The right time to raise capital for your startup depends on several factors. For instance, the stage your company is at. Review your company and compare its valuation with how investors value later-stage companies in your vertical.

The company’s current valuation should influence your decision to run a round. Investors may agree to set the value to a higher number, which is beneficial if you’re looking to prevent excessive dilution. However, higher valuation raises the bar and investor expectations.

You will feel the pressure for accelerated growth and results even though the company is not ready. Further, if you need to raise subsequent funding rounds, the valuation will have to be higher. New investors may not agree to pay the higher price if the company hasn’t performed as expected.

You may end up having to accept less than favorable terms and conditions. This is why estimating the future growth and valuation trajectory you would like to see before raising is crucial. Delaying the round or raising a smaller amount of capital and leaving value on the table is advisable.

You’ll build robust relationships with investors and supporters who are more likely to participate in future rounds. You’ll build confidence in investors, who will be more interested in backing the company through its later stages.

Expert fundraising consultants also advise you to raise a small round even though the company does not need the capital. Investors will assign a higher valuation if it is stable and demonstrates accelerated growth.

A higher price inspires confidence in the external market, to your employees, and other stakeholders, streamlining your exit strategy.

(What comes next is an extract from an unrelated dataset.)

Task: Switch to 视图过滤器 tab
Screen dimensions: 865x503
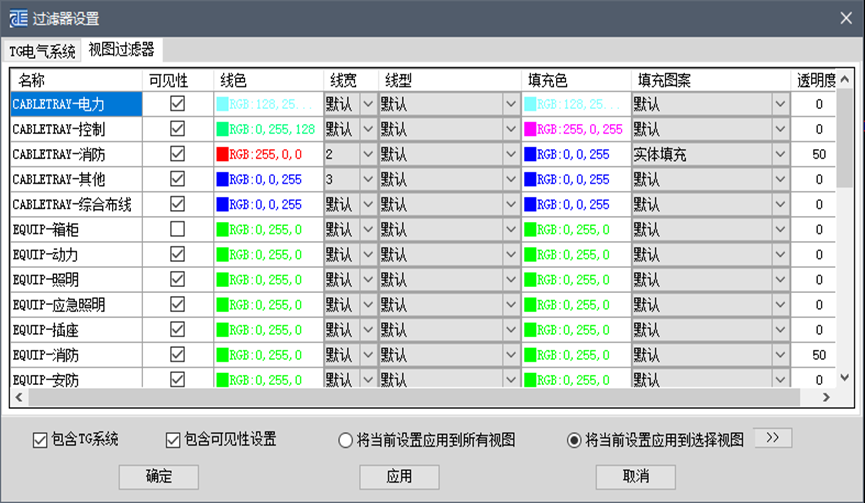Action: [x=121, y=50]

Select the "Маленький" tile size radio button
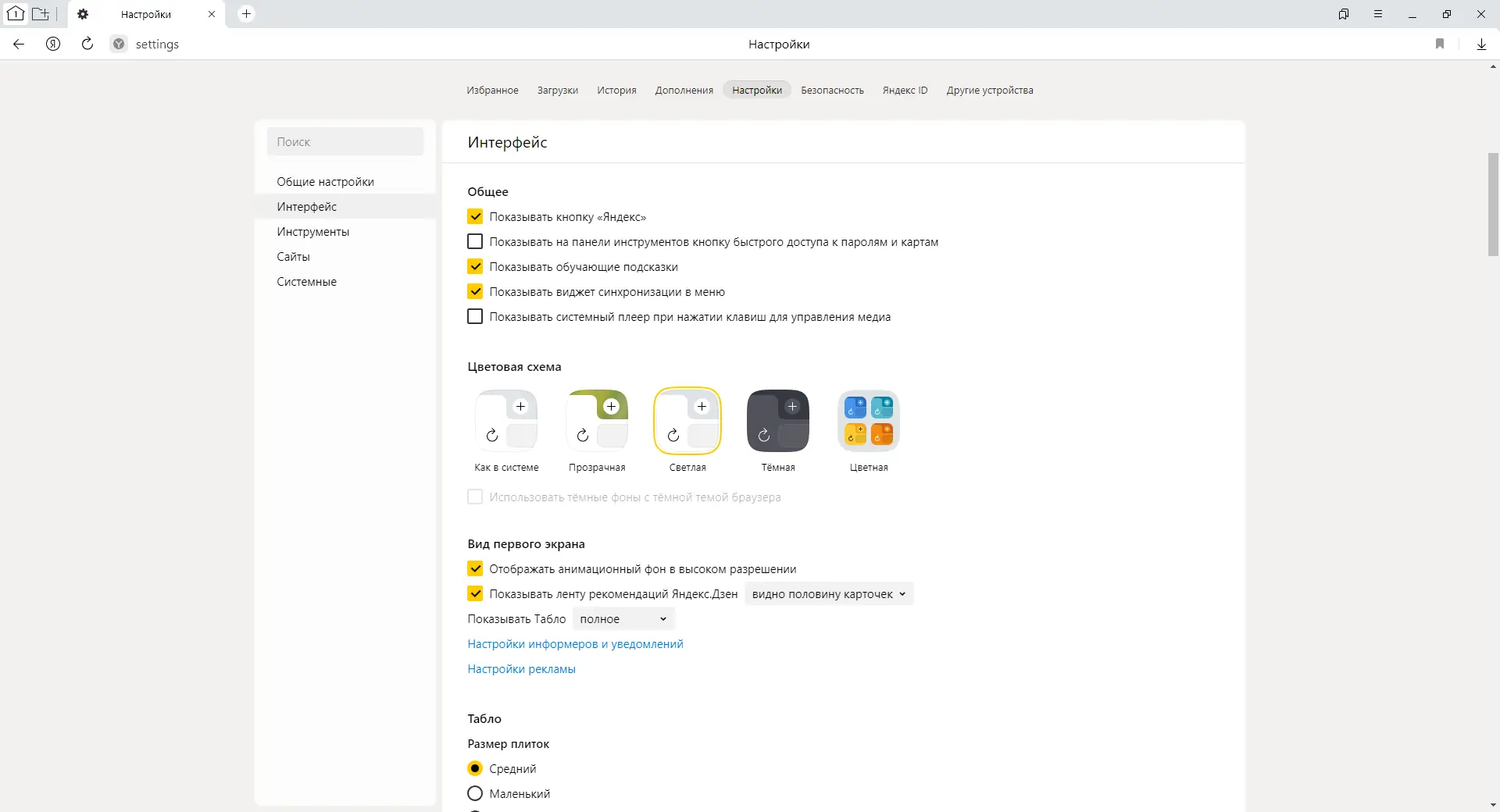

When is it the Right Time to Raise Capital for Your Startup? The Different Stages!

Raising Seed Stage Funding

Seed-stage funding is the next step after bootstrapping and raising from friends and family. At this stage, you’ll reach out to external investors outside your immediate circle and convince them about the business idea.

Not only will you use the money to manufacture the product, but it will also help validate the concept. Before this round, you will have built the Minimum Viable Product (MVP) and tested it on a few initial customers. These customers are actual users who’ll pay for the products that solve a real problem.

If you can demonstrate traction and repeat buyers in the business plan, that’s the right time to raise capital for your startup. The pitch deck will describe your growth strategies and crucial metrics like the number of units sold and revenues earned.

You’ll also talk about competing products, their traction, and your brand features that can supersede their sales. The deck will also deliver projections and milestones you intend to achieve with the seed capital injection. For instance, growing production capabilities and developing new product features.

Keep in mind that storytelling is everything in fundraising. In this regard, for a winning pitch deck to help you here, take a look at the template created by Silicon Valley legend, Peter Thiel (see it here), which I recently covered. Thiel was the first angel investor on Facebook with a $500K check that turned into more than $1 billion in cash.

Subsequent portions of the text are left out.